## Request 1
From the passage on immigrant well-being, answer these:
(a) Which social ills does the passage name as causing losses for both host countries and newcomers?
(b) What do hurt children become?
(c) For whom does the book mainly mean to give information and practical suggestions?
## Request 2
Turn the paragraph of the passage on immigrant well-being that begins "This book does not focus on public policy" into a short list that keeps its main facts.
## Request 3
In the passage on immigrant well-being, swap "newcomers" for "new arrivals" and write out the part starting with "There are a" and going on through "of the community.".

┌─ Selected excerpt

There are a number of social costs associated with present approaches to immigrants and their families. Both the host countries and the newcomers lose when social ills such as gangs and drug involvement arise. A society is hurt when its children are hurting. Hurt children become angry children, and many angry children grow up to behave in antisocial ways. Host societies are hurt when their members do not feel they belong or do not appreciate the stake they have in the social welfare of the community.
Am I Part of the Problem or Part of the Solution?
This book does not focus on public policy or advocate for or against immigration. It takes the position that enhancing the well-being of immigrants is important for the whole society. When we address the well-being of immigrants, both at the macro level by broad public policy and at the micro level by improved interactions between individual service providers and newcomer families, we all benefit. The primary intent of this book is to provide information and practical suggestions for professionals who work directly with newcomers.

└─
┌─ Information provided

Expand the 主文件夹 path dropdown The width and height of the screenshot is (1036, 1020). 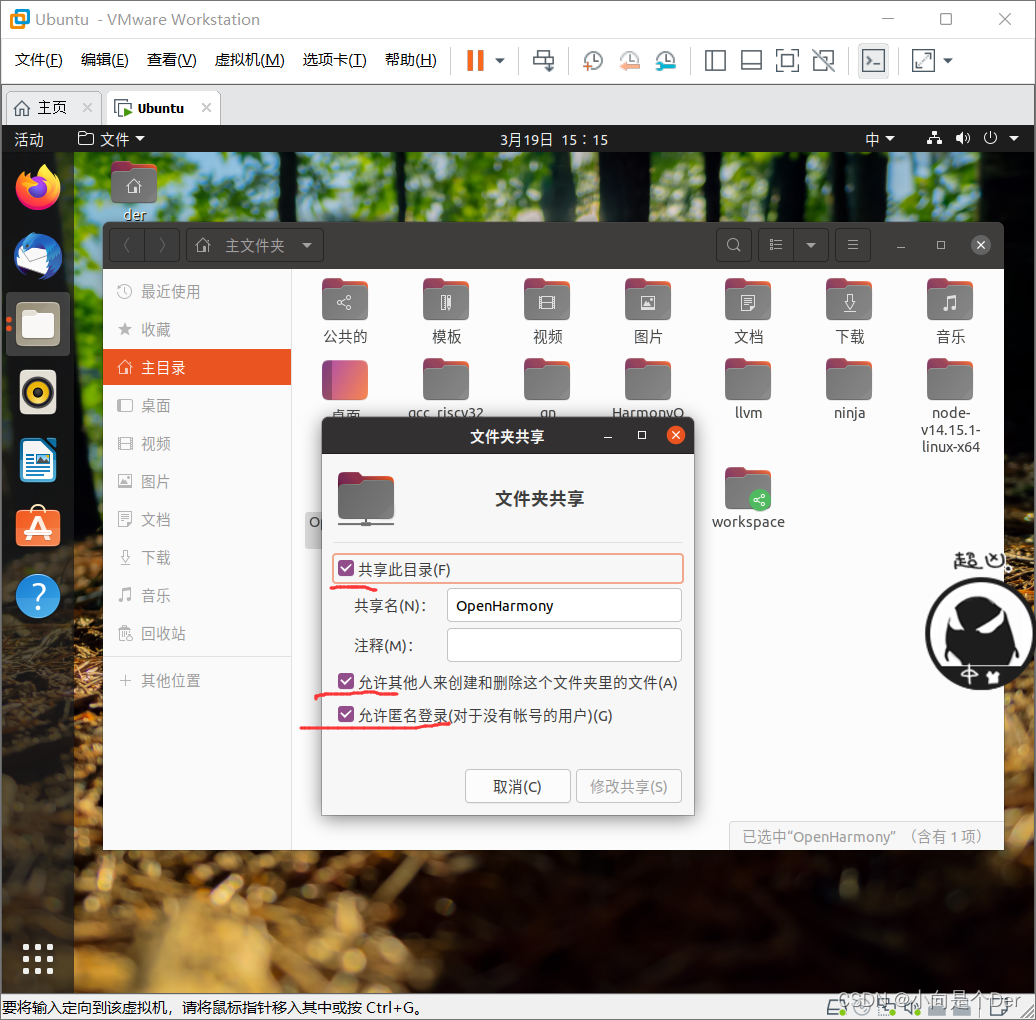pos(306,244)
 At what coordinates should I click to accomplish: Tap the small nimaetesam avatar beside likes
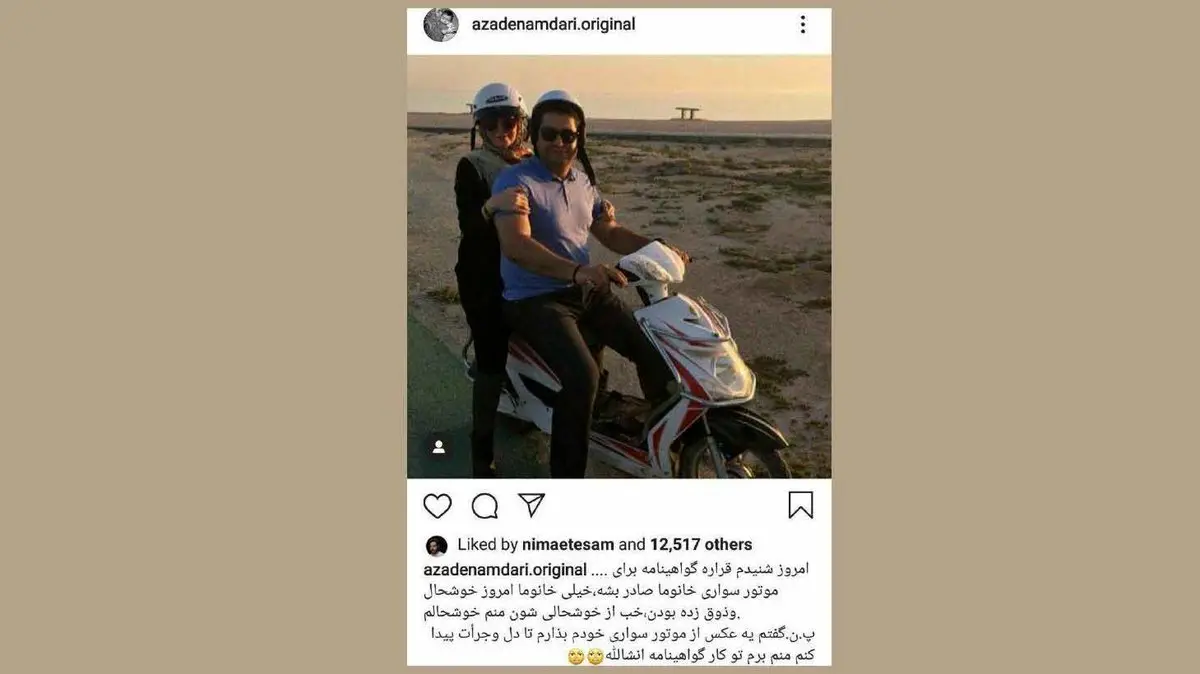pyautogui.click(x=436, y=545)
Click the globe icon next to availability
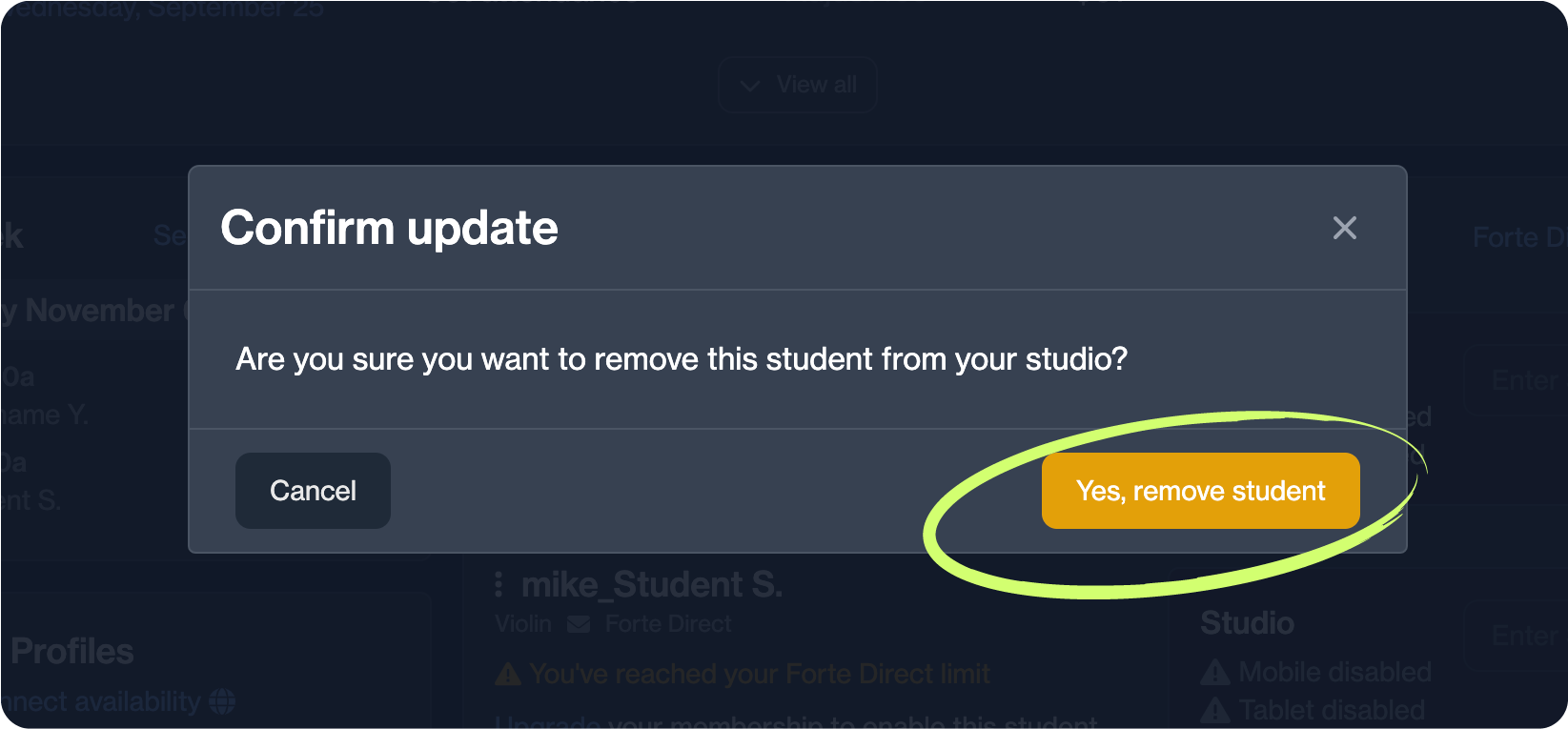Screen dimensions: 1568x729 pos(222,702)
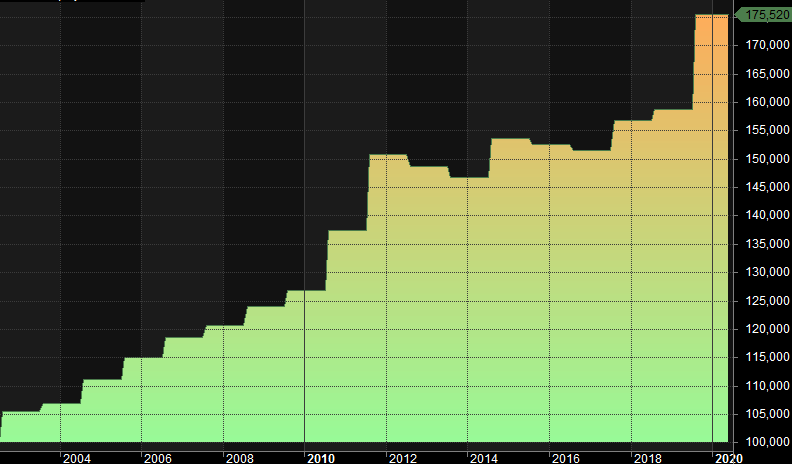Click the 2012 date axis label
This screenshot has width=792, height=464.
(402, 457)
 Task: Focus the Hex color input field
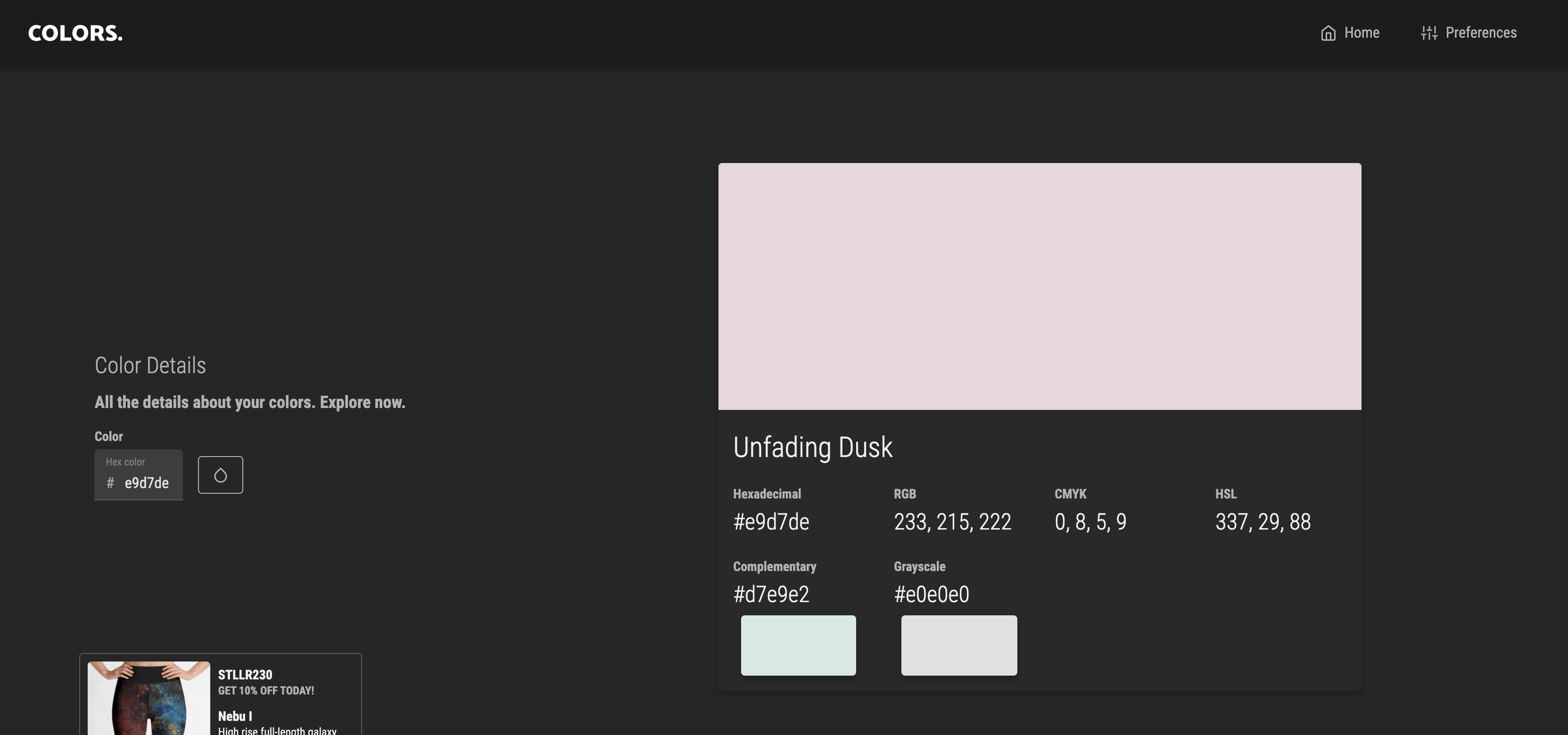pos(147,482)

└─

## Worked answer 1
(a) Gangs and drug involvement.
(b) Angry children.
(c) Professionals who work directly with newcomers.

## Worked answer 2
- The book doesn't focus on public policy or argue for or against immigration.
- It holds that improving immigrants' well-being matters for the whole society.
- Everyone benefits when that well-being is addressed at two levels: the macro level, through broad public policy, and the micro level, through better interactions between individual service providers and newcomer families.
- Its main aim is to give information and practical suggestions to professionals who work directly with newcomers.

## Worked answer 3
There are a number of social costs associated with present approaches to immigrants and their families. Both the host countries and the new arrivals lose when social ills such as gangs and drug involvement arise. A society is hurt when its children are hurting. Hurt children become angry children, and many angry children grow up to behave in antisocial ways. Host societies are hurt when their members do not feel they belong or do not appreciate the stake they have in the social welfare of the community.